# TASK DETAILS:
In the records below, find the line containing "Task: Click the 7.26 frequency axis label" and repeat it and every line after it exactly, without pictures.

Dataset items:

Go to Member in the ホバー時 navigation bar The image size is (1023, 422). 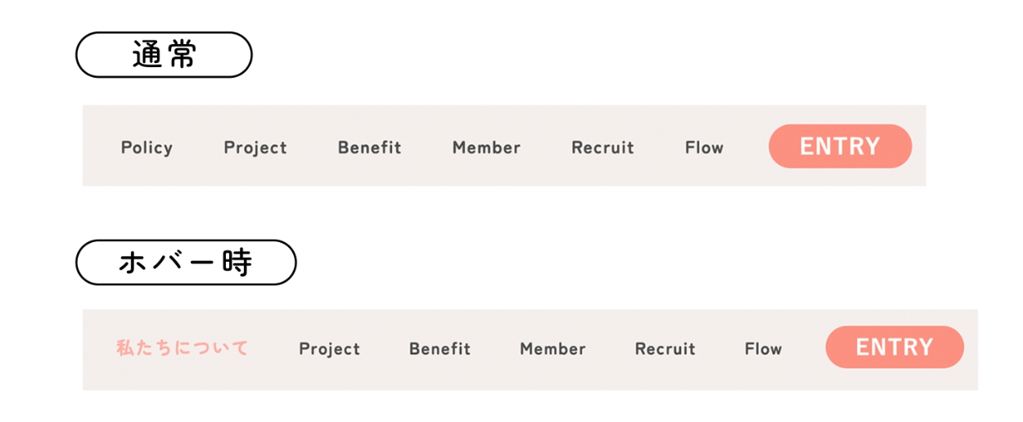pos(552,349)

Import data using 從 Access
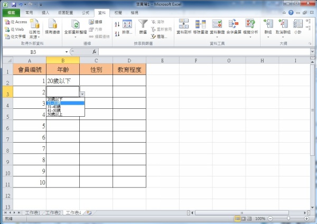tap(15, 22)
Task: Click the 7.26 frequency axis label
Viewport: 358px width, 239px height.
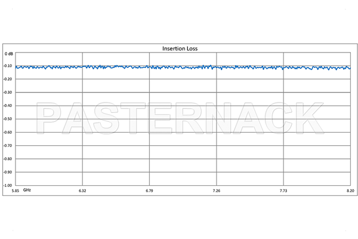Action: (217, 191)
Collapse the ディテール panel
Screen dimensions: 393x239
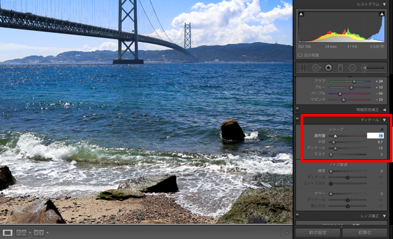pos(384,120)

# TASK SOLUTION:
Task: Click the 7.26 frequency axis label
Viewport: 358px width, 239px height.
Action: (217, 191)
Collapse the ディテール panel
Screen dimensions: 393x239
pos(384,120)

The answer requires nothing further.